You should get something like this:
String
it was the best of times it was the worst of times it was the age of wisdom it was the age of foolishness
List
['it', 'was', 'the', 'best', 'of', 'times', 'it', 'was',
'the', 'worst', 'of', 'times', 'it', 'was', 'the', 'age',
'of', 'wisdom', 'it', 'was', 'the', 'age', 'of',
'foolishness']
Frequencies
[4, 4, 4, 1, 4, 2, 4, 4, 4, 1, 4, 2, 4, 4, 4, 2, 4, 1, 4,
4, 4, 2, 4, 1]
Pairs
[('it', 4), ('was', 4), ('the', 4), ('best', 1), ('of', 4),
('times', 2), ('it', 4), ('was', 4), ('the', 4),
('worst', 1), ('of', 4), ('times', 2), ('it', 4),
('was', 4), ('the', 4), ('age', 2), ('of', 4),
('wisdom', 1), ('it', 4), ('was', 4), ('the', 4),
('age', 2), ('of', 4), ('foolishness', 1)]
It will pay to study the above code until you understand it before moving on.
Python also includes a very convenient tool called a list
comprehension, which can be used to do the same thing as the for
loop
more economically.
# count-list-items-1.py
wordstring = 'it was the best of times it was the worst of times '
wordstring += 'it was the age of wisdom it was the age of foolishness'
wordlist = wordstring.split()
wordfreq = [wordlist.count(w) for w in wordlist] # a list comprehension
print("String\n" + wordstring +"\n")
print("List\n" + str(wordlist) + "\n")
print("Frequencies\n" + str(wordfreq) + "\n")

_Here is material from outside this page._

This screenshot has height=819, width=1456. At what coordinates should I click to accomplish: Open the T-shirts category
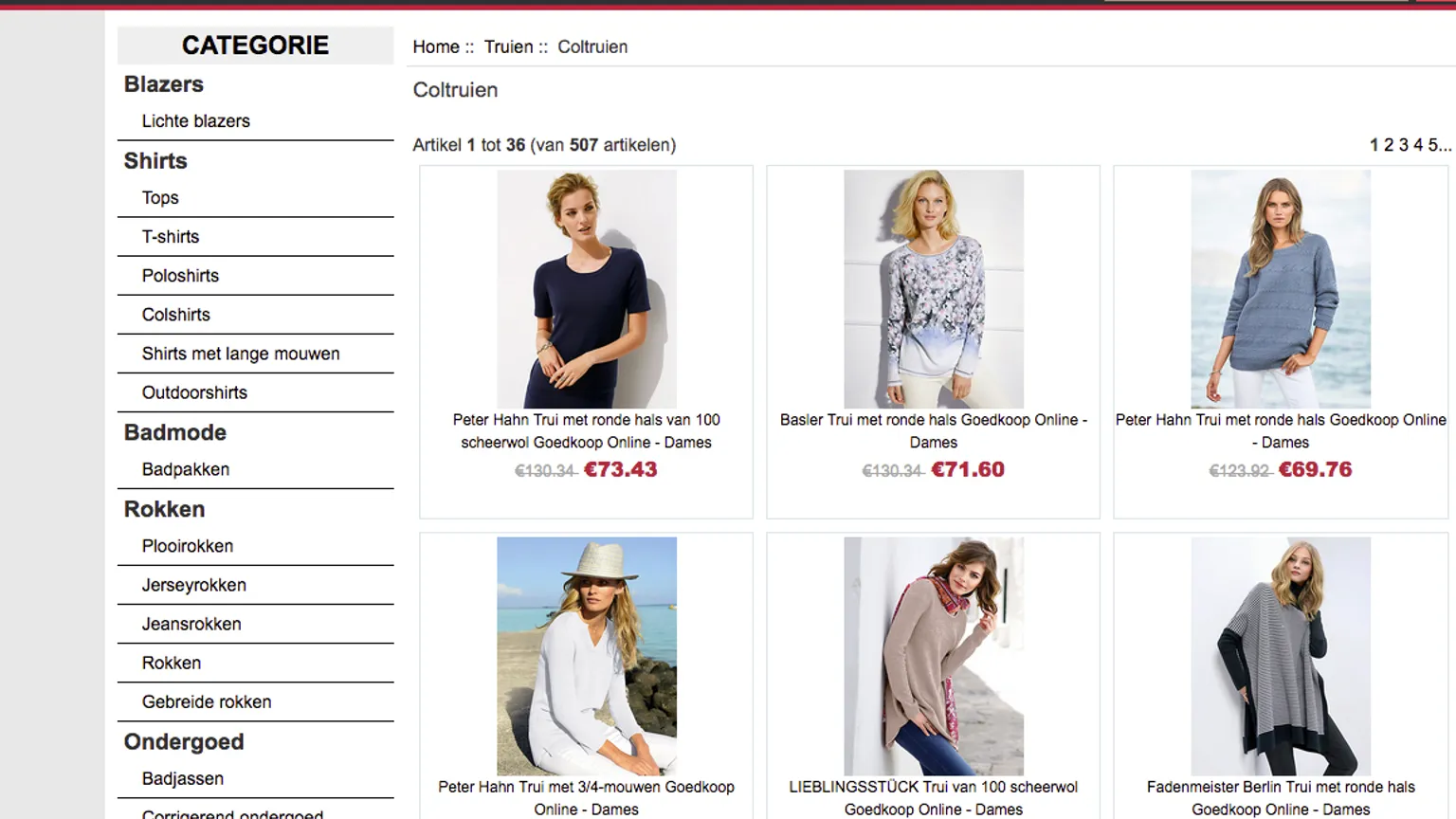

print("Pairs\n" + str(list(zip(wordlist, wordfreq))))
If you study this list comprehension carefully, you will discover that
it does exactly the same thing as the for
loop in the previous example,
but in a condensed manner. Either method will work fine, so use the
version that you are most comfortable with.
Generally it is wise to use code you understand rather than code that runs quickest.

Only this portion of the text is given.